Instytut Pamięci Narodowej w Katowicach postawił zarzuty matactwa drugiemu prokuratorowi prowadzącemu śledztwo tuż po wydarzeniach w kopalni "Wujek".
- grudnia 1981 roku podczas pacyfikacji kopalni zginęło 9 górników, a kilkudzisięciu zostało rannych.
Prowadzący śledztwo z ramienia IPN prokurator Andrzej Majcher powiedział, że prokutaror Witold K. - stojący na czele grupy śledczej z ówczesnej Komendy Wojewódzkiej MO - nie przeprowadził w toku śledztwa niezbędnych czynności dowodowych, a co za tym idzie nie dopełnił obowiązku wyjaśnienia okoliczności sprawy, wykrycia sprawcy przestępstwa oraz zebrania i utrwalenia dowodów dla sądu.
Podczas kilku procesów w sprawie śmierci górników z Wujka, które toczyły się przed katowickim sądem, podkreślano niemożność wydania wyroków skazujących, z uwagi na nieprawidłowości w pracy prokuratury wojskowej prowadzącej śledztwo bezpośrednio po pacyfikacji.
Jak podkreślił prokurator Majcher, zadaniem IPN nie jest wykrycie winnych tamtej zbrodni - to bowiem jest rolą sądu.
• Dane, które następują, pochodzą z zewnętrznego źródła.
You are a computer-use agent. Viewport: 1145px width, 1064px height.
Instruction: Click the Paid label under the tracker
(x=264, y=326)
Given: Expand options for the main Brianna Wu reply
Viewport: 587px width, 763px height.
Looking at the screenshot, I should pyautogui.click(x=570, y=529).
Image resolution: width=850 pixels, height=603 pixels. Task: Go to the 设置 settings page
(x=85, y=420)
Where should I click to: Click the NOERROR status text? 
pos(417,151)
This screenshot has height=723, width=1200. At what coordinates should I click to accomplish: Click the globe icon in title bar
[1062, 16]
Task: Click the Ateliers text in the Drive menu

Zadaniem IPN jest natomiast wykazanie błędów, popełnionych podczas śledztwa, prowadzonego zaraz po tragicznych grudniowych wydarzeniach.
W najbliższy wtorek przed Sądem Apelacyjnym odbędzie się rozprawa odwoławcza w sprawie pacyfikacji kopalni "Wujek" i "Manifest Lipcowy".